» Exercise details
Go through the entries below and pick out every line with "will".

(Task inputs begins)

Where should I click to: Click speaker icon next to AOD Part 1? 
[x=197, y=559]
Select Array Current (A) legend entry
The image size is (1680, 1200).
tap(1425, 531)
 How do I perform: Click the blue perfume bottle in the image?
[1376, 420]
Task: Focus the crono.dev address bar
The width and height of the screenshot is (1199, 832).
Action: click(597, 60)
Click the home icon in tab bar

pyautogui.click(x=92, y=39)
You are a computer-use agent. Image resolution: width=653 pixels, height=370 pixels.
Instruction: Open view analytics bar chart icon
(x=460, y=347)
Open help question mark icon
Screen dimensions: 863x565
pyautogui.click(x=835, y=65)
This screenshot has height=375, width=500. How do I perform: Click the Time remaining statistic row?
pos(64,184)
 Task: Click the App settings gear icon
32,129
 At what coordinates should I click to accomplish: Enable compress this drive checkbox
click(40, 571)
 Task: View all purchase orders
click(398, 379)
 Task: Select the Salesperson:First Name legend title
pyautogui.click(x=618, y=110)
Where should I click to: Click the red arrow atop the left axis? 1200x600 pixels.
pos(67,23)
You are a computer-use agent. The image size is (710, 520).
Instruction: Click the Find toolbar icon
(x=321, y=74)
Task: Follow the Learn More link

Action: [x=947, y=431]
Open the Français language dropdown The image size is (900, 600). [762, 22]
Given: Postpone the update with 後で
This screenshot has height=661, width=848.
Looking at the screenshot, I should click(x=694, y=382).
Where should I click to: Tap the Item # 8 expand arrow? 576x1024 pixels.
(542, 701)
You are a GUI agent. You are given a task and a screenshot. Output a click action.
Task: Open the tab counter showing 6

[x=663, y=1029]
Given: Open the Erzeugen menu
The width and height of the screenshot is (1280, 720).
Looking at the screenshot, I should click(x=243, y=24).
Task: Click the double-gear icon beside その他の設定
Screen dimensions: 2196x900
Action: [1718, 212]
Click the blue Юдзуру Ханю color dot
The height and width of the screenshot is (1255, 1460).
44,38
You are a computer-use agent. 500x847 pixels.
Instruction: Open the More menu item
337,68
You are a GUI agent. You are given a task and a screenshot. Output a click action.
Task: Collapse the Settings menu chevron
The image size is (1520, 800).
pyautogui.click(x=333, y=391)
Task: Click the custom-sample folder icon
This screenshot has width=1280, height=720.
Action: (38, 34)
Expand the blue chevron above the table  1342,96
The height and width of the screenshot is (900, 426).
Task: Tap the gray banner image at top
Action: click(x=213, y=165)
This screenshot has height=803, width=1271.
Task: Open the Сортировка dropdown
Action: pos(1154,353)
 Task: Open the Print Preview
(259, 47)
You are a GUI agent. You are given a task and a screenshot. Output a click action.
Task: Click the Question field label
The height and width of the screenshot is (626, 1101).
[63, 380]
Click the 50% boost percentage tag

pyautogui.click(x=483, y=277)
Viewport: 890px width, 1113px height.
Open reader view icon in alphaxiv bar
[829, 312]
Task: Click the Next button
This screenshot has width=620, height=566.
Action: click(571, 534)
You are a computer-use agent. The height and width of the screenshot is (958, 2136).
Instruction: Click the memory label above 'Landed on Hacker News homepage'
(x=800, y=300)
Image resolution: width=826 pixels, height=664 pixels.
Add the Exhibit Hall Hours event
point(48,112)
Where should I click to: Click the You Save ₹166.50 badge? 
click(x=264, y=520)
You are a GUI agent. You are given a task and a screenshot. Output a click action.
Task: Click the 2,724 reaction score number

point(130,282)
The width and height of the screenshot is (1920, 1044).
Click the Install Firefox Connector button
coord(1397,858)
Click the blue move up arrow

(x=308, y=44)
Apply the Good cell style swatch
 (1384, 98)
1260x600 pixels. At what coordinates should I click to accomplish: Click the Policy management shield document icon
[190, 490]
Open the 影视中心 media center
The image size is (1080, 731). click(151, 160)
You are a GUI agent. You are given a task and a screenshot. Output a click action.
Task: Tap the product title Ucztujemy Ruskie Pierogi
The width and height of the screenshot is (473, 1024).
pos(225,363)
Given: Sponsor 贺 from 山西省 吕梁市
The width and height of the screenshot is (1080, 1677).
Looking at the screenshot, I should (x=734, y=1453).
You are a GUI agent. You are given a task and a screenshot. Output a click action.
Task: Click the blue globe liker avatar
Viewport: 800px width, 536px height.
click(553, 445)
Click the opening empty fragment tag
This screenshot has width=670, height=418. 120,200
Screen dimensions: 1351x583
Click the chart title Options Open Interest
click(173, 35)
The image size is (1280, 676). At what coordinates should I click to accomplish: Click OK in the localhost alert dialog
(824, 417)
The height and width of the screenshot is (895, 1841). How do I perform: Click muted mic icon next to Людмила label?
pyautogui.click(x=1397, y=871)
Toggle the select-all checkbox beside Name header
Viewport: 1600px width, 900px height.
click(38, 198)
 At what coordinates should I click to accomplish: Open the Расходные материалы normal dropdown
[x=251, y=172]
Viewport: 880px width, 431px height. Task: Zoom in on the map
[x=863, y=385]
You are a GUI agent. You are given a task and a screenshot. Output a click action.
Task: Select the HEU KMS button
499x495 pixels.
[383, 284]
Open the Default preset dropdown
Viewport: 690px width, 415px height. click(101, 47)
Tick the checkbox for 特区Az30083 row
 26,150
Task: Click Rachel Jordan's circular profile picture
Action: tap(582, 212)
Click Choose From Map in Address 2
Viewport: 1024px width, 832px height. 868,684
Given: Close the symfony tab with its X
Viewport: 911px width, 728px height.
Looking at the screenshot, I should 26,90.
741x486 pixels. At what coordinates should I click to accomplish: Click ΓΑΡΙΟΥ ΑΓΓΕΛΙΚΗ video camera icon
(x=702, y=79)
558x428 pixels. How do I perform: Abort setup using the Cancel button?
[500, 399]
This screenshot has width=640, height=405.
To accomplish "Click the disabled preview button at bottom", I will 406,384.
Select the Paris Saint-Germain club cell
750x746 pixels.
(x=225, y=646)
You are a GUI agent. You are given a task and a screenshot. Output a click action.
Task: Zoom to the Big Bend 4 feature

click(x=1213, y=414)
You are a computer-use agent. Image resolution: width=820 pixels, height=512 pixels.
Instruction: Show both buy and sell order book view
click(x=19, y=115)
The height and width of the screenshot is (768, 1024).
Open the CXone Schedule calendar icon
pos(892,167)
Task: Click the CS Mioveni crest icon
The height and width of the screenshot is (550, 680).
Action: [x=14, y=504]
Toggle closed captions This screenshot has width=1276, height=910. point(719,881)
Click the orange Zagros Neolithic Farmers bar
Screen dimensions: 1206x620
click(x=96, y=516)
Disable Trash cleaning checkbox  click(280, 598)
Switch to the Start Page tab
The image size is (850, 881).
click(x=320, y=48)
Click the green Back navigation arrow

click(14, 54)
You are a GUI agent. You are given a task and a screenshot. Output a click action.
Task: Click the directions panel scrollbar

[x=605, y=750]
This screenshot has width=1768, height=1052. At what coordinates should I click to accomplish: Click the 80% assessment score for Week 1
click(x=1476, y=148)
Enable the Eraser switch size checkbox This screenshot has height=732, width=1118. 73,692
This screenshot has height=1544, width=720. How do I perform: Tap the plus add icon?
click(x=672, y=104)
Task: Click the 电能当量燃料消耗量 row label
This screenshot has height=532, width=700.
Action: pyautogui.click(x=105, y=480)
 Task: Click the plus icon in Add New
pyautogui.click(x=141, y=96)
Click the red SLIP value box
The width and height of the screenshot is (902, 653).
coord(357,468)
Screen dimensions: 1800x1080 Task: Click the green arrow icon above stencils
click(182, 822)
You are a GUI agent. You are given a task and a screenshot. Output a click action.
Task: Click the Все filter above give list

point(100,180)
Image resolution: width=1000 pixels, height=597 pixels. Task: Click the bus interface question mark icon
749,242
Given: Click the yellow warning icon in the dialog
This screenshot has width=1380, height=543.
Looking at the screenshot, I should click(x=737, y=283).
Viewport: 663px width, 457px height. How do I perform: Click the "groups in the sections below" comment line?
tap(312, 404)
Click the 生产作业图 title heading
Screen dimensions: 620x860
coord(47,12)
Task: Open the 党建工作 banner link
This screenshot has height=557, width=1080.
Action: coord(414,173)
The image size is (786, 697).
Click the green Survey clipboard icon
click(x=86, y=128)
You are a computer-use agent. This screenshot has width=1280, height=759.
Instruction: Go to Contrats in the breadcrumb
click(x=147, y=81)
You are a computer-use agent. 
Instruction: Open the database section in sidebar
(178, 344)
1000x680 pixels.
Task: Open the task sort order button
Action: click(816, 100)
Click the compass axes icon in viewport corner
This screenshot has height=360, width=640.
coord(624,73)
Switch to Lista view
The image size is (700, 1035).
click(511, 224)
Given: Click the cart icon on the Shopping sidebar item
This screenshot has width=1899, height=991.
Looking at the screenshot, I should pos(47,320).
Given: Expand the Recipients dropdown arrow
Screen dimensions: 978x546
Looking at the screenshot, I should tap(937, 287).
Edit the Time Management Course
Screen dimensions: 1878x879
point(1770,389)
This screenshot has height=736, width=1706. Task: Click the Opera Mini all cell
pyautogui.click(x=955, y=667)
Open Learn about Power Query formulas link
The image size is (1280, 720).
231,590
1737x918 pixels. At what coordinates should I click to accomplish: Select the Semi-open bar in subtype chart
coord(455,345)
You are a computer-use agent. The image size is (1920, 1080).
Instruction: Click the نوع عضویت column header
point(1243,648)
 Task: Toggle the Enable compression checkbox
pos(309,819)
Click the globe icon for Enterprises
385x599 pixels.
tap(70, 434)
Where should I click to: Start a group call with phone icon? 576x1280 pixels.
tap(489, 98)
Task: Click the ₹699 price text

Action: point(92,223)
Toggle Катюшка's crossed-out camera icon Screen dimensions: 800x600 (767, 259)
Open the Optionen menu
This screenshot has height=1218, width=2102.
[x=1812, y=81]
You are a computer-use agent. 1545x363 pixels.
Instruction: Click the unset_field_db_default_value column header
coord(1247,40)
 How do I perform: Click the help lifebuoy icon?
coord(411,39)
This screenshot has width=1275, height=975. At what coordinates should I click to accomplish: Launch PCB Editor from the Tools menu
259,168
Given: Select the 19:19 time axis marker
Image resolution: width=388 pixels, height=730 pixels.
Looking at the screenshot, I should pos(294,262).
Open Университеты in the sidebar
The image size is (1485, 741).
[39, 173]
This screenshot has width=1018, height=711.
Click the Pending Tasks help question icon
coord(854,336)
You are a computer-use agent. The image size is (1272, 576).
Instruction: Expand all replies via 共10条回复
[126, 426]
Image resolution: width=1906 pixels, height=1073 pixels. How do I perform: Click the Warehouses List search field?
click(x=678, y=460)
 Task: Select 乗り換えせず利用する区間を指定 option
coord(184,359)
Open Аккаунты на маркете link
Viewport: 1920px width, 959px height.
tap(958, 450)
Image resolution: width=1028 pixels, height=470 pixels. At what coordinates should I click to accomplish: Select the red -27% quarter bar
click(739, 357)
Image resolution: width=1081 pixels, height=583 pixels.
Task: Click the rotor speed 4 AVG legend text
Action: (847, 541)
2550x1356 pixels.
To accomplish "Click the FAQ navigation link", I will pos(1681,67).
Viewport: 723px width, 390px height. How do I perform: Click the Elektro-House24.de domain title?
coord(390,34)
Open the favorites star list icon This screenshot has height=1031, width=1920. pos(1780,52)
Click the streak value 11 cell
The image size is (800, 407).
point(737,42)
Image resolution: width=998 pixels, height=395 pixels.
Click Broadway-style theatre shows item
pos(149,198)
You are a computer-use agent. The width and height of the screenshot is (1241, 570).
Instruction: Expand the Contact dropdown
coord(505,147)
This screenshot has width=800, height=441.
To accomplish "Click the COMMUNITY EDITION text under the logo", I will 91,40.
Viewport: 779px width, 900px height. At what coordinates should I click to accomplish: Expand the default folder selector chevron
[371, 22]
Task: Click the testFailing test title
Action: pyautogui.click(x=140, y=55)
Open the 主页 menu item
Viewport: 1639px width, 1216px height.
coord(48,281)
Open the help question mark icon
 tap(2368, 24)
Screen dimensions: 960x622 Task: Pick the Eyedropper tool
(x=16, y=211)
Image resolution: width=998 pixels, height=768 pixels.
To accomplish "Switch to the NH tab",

(Task inputs ends)

» Answer for the task
To accomplish "Click the disabled preview button at bottom", I will 406,384.
To accomplish "Click the FAQ navigation link", I will pos(1681,67).
To accomplish "Click the COMMUNITY EDITION text under the logo", I will 91,40.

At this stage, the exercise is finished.